As we were discussing that it could be just easily canlculated, how could one prove that?:

example : (∑ n in finset.range 1320, ((-1)^(n + 1) / n : ℚ))
=
(9712435370176457211789032112275705035436058023056668172162691122769643536134963388887418503518212227707181887399284421324209991580261372180881066042267340013822543021630993790301871917306672479003742347731906894502206611684973377349822140727866748793472314555146081954133359219693224842345716201562838113110488664229990443258508595332395129617286143580898566908128232436187466371871641095608257859832669859587159077972843255741143946005144546720084104126426401254209483858435525146637078869452056788708944608960016712180409515668301909686056363654039823351264466923197720153813
/
14004426370194880461934343682044774391282833031127910746297786781959105584828861694180270900155320736866485178357969757814225700469374818454186270560156419686116542029027696742870488277713573014598870206397512488706141517193426122086231634178080237723065448682598131182597623527313179068878231298472650458406330723014358986732179004322578669107971003162372262774921109835980551500767898797452304799628071849186633284721093163439037683000781898695594646092124867941059532453140720984993275703737648888419223774236963722967299484493466538792766661068428697404447683623975519360000 : ℚ)
:=


#### Kenny Lau (Sep 27 2020 at 09:58):

does by norm_num work?

I'm guessing no

#### Kevin Buzzard (Sep 27 2020 at 10:14):

But pari does it in a split second

#### Rob Lewis (Sep 27 2020 at 10:20):

In principle this works -- it reduces things to the scope of norm_num. But norm_num uses too much memory for VSCode. Maybe if you run it with a higher memory limit, or do something clever to simplify intermediate steps, you could make it work. (Not in a split second.)

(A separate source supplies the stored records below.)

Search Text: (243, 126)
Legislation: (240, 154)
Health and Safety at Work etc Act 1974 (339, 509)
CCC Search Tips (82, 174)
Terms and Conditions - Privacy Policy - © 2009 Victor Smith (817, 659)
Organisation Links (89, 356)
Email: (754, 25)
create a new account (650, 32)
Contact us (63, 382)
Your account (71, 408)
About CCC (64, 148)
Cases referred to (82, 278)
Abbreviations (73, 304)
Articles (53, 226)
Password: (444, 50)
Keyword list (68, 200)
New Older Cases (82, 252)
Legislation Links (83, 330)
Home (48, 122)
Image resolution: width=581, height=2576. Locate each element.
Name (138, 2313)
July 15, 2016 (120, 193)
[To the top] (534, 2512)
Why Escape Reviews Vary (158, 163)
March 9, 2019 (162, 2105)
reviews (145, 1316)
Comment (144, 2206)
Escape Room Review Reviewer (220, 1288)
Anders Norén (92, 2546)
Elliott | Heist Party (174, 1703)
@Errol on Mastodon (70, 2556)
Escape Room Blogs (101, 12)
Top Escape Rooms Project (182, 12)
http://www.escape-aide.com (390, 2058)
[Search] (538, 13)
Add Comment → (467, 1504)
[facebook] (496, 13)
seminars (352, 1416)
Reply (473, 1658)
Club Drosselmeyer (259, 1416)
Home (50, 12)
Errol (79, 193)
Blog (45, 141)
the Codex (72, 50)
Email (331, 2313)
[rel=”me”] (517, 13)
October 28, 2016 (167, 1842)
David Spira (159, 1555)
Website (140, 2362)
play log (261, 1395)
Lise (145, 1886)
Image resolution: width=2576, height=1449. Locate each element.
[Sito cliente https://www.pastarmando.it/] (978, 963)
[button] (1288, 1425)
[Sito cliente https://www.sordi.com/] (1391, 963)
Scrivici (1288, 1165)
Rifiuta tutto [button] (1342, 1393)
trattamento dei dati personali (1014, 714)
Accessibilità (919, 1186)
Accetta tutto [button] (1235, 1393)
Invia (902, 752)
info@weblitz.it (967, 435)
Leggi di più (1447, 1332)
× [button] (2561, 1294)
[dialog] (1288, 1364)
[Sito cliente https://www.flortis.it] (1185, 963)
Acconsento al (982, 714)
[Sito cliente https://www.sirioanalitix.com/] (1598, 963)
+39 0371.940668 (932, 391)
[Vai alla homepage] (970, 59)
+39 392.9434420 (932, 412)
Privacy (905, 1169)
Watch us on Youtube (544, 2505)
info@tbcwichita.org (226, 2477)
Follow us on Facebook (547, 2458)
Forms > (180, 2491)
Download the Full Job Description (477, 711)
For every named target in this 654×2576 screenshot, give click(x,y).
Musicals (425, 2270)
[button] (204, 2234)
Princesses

import algebra.big_operators.finsupp data.rat

open_locale big_operators

example : (∑ n in finset.range 1320, ((-1)^(n + 1) / n : ℚ))
=
(9712435370176457211789032112275705035436058023056668172162691122769643536134963388887418503518212227707181887399284421324209991580261372180881066042267340013822543021630993790301871917306672479003742347731906894502206611684973377349822140727866748793472314555146081954133359219693224842345716201562838113110488664229990443258508595332395129617286143580898566908128232436187466371871641095608257859832669859587159077972843255741143946005144546720084104126426401254209483858435525146637078869452056788708944608960016712180409515668301909686056363654039823351264466923197720153813
/
14004426370194880461934343682044774391282833031127910746297786781959105584828861694180270900155320736866485178357969757814225700469374818454186270560156419686116542029027696742870488277713573014598870206397512488706141517193426122086231634178080237723065448682598131182597623527313179068878231298472650458406330723014358986732179004322578669107971003162372262774921109835980551500767898797452304799628071849186633284721093163439037683000781898695594646092124867941059532453140720984993275703737648888419223774236963722967299484493466538792766661068428697404447683623975519360000 : ℚ)
:=
begin
iterate 1320
{ transitivity,
apply finset.sum_range_succ,
rw finset.sum_range_zero,
simp only [nat.cast_bit0, nat.cast_bit1, nat.cast_add, nat.cast_zero, nat.cast_one],
-- norm_num1,
end


#### Miroslav Olšák (Sep 27 2020 at 13:09):

Would it be possible to tell lean to just call #eval to the first expression?

#### Scott Morrison (Sep 27 2020 at 13:17):

Sure. But #eval is just a calculator; no proofs attached.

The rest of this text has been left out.